**What you need to do:**
1 – In the text on Munger's philanthropy below, repeat word for word the part starting with "For a man of" and going on through "was ultimately cancelled.".
2 – Answer these from the text on Munger's philanthropy below:
(a) For about how long did Munger live in his Los Angeles house?
(b) How much did he give the University of Michigan for a graduate residence?
(c) What became of the Munger Hall dormitory at UC Santa Barbara?

**Excerpted passage:**
-- -- --

Philanthropy & net worth
The Money
Munger died worth about $2.6 billion — a fraction of his partner’s fortune, partly because he had already given so much of his away. He never signed the Giving Pledge, and he never moved out of the modest Los Angeles house he had lived in for some seventy years.
For a man of his stature he held comparatively little at the end. Forbes put his net worth at roughly $2.6 billion when he died in 2023, with lifetime giving estimated at well over half a billion. He declined to sign the Giving Pledge — not out of stinginess, but because he had already transferred so much of his wealth to his children and to institutions. And he stayed put: the same home for some seven decades, no upgrade to match the balance sheet.
The major gifts
Munger’s giving clustered around education, and his money came with strong opinions about how buildings should be built. The largest gifts:
- University of Michigan — $110 million for a graduate residence (after earlier gifts of $20 million and $3 million).
- University of California, Santa Barbara — about $200 million toward the Munger Hall dormitory, which was ultimately cancelled.
- Stanford — about $43.5 million for a graduate residence, plus support for the Green Library and an endowed professorship.
- Harvard-Westlake School — a science center (around $13 million) and later stock.

-- -- --

**Provided records:**
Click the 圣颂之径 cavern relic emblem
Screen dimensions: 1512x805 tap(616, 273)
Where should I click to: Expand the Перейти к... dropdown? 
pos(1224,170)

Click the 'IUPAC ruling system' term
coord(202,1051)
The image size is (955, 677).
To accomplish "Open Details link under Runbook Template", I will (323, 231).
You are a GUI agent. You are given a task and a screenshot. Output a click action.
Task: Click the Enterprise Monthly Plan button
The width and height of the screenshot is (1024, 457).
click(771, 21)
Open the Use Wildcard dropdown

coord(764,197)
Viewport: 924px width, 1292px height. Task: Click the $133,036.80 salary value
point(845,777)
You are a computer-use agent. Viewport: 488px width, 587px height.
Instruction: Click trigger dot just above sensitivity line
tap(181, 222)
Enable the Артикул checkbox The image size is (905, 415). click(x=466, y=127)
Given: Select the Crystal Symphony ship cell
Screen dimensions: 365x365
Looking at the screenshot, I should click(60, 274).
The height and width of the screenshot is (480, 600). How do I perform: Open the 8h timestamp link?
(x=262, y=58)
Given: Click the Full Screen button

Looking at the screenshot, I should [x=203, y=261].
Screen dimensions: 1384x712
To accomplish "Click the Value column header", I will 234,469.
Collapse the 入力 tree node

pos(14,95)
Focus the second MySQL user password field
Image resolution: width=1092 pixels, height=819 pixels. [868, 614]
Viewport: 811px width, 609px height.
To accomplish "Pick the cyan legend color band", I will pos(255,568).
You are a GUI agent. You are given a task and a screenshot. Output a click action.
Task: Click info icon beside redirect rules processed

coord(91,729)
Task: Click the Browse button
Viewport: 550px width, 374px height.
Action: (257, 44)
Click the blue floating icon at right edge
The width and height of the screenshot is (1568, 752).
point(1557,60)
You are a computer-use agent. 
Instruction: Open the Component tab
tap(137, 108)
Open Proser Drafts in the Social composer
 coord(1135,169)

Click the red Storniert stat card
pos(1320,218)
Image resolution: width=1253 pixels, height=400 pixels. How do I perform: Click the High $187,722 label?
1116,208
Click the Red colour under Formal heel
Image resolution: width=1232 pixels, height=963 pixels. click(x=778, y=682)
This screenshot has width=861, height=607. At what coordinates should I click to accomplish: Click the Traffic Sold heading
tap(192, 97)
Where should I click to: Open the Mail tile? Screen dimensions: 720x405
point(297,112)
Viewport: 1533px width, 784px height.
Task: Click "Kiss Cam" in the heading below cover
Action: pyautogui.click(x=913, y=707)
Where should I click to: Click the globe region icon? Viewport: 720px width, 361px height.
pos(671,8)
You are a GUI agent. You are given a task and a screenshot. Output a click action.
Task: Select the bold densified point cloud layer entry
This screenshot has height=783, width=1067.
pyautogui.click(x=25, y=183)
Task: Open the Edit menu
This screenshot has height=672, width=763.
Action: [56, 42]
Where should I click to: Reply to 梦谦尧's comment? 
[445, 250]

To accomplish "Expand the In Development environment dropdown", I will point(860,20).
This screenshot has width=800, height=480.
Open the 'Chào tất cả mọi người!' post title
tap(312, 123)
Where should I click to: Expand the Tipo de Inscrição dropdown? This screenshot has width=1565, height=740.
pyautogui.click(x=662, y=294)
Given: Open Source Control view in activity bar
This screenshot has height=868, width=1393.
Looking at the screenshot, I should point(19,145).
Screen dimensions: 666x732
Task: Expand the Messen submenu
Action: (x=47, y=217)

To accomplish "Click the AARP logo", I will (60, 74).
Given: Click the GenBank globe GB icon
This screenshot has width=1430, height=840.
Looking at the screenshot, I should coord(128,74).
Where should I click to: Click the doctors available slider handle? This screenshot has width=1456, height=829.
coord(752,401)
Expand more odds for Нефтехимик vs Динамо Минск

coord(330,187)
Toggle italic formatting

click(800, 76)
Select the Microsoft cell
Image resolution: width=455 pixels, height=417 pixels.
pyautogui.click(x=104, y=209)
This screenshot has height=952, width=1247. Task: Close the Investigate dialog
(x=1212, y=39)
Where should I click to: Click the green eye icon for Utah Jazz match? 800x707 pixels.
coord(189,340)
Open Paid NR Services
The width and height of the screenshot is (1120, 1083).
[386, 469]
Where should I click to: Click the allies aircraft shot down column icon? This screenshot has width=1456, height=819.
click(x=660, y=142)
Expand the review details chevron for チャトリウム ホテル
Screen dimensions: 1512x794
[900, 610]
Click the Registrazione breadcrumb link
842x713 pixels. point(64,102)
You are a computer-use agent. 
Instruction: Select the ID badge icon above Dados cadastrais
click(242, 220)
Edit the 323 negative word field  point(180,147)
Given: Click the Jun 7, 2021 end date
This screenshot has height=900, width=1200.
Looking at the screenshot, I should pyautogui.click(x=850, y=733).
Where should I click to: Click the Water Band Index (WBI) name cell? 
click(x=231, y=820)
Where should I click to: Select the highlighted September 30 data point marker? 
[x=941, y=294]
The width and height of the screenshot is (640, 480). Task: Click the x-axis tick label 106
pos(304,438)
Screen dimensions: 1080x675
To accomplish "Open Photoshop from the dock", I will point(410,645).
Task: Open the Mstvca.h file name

-- -- --

**Completed exercise:**
1 –
For a man of his stature he held comparatively little at the end. Forbes put his net worth at roughly $2.6 billion when he died in 2023, with lifetime giving estimated at well over half a billion. He declined to sign the Giving Pledge — not out of stinginess, but because he had already transferred so much of his wealth to his children and to institutions. And he stayed put: the same home for some seven decades, no upgrade to match the balance sheet.
The major gifts
Munger’s giving clustered around education, and his money came with strong opinions about how buildings should be built. The largest gifts:
- University of Michigan — $110 million for a graduate residence (after earlier gifts of $20 million and $3 million).
- University of California, Santa Barbara — about $200 million toward the Munger Hall dormitory, which was ultimately cancelled.

2 –
(a) Some seventy years.
(b) $110 million.
(c) It was ultimately cancelled.